SUPPLIED RECORDS ->

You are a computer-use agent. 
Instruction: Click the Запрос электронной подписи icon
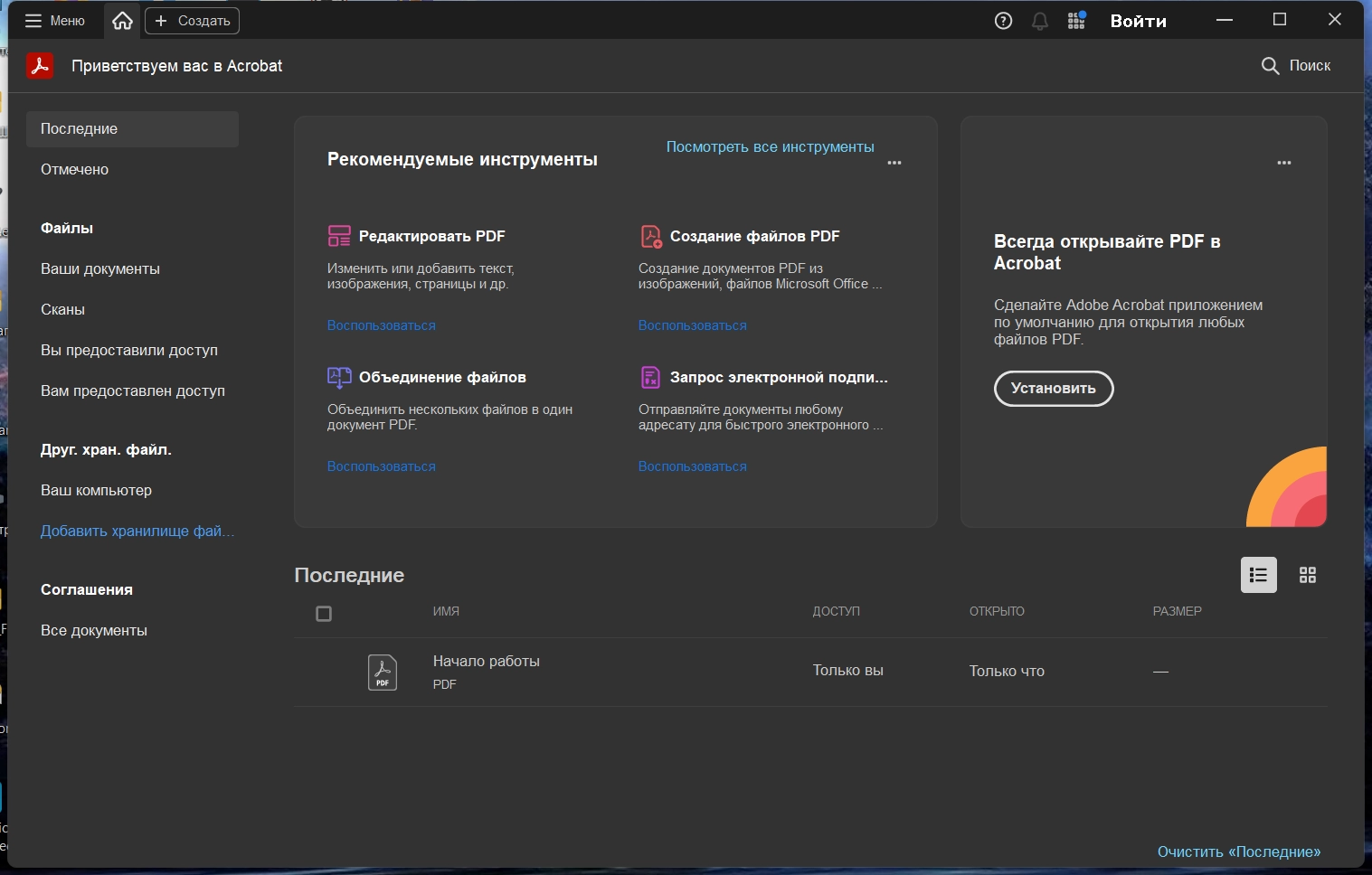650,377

--

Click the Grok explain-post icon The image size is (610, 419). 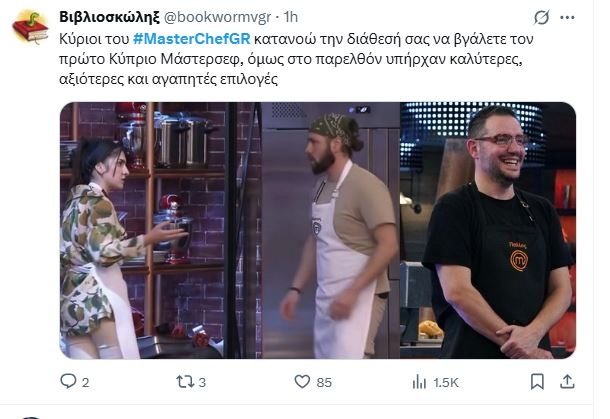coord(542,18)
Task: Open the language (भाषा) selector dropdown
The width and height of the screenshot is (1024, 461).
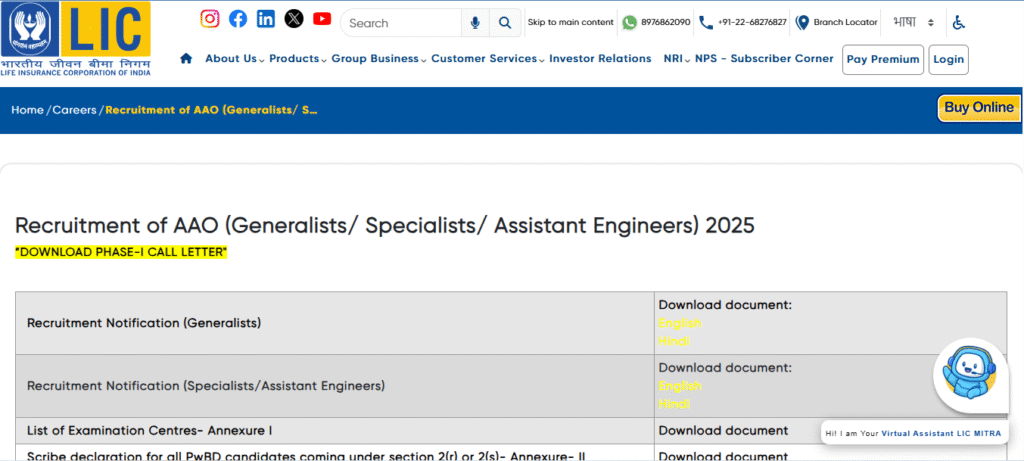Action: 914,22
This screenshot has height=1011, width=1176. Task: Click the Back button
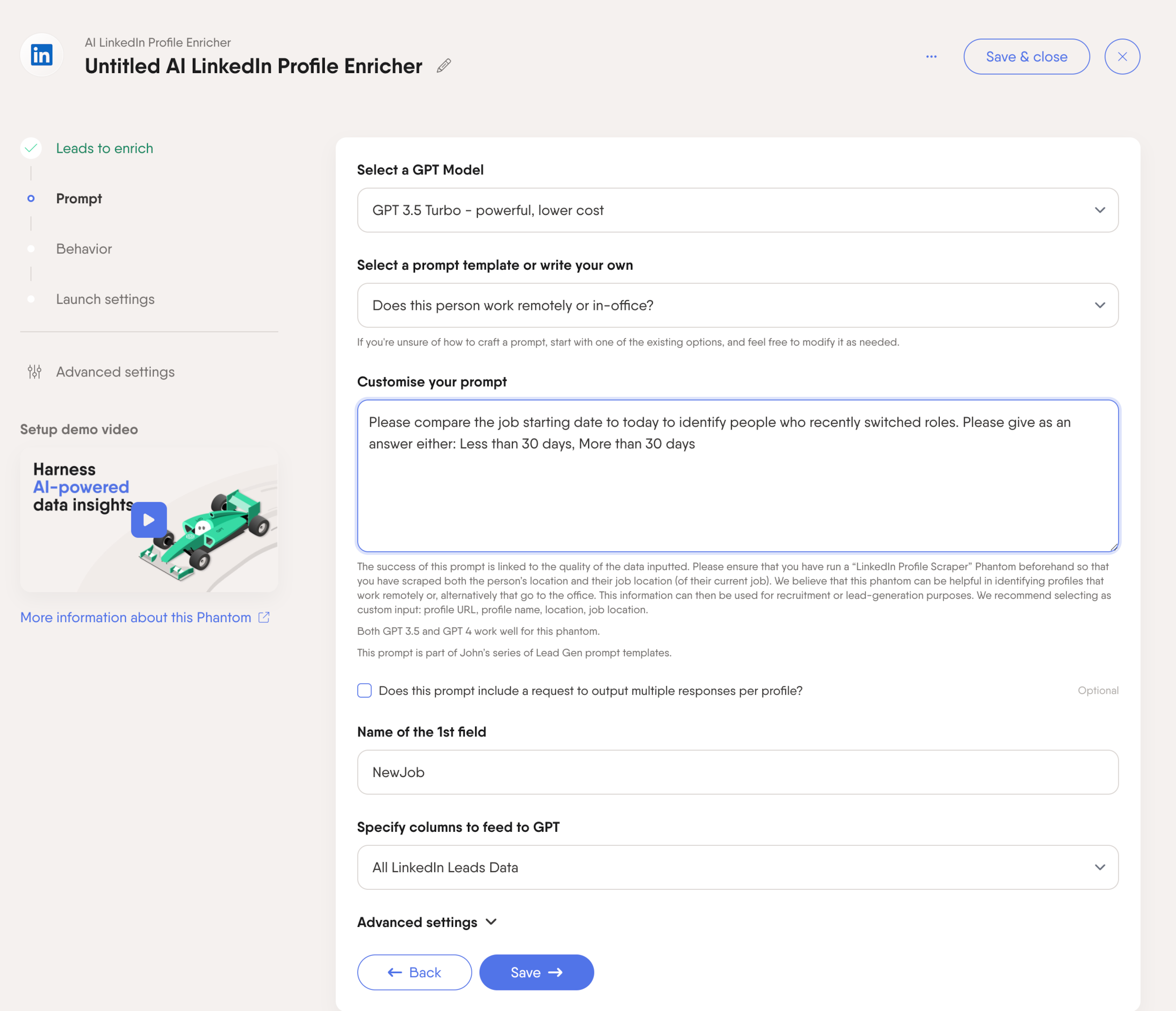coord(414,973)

REQUIRED TASK -> List every line of the material above that contains the string "height", and copy each of those lines in full.

RESULT OF THIS TASK ->
The width and height of the screenshot is (1024, 461).
This screenshot has height=1011, width=1176. Task: Click the Back button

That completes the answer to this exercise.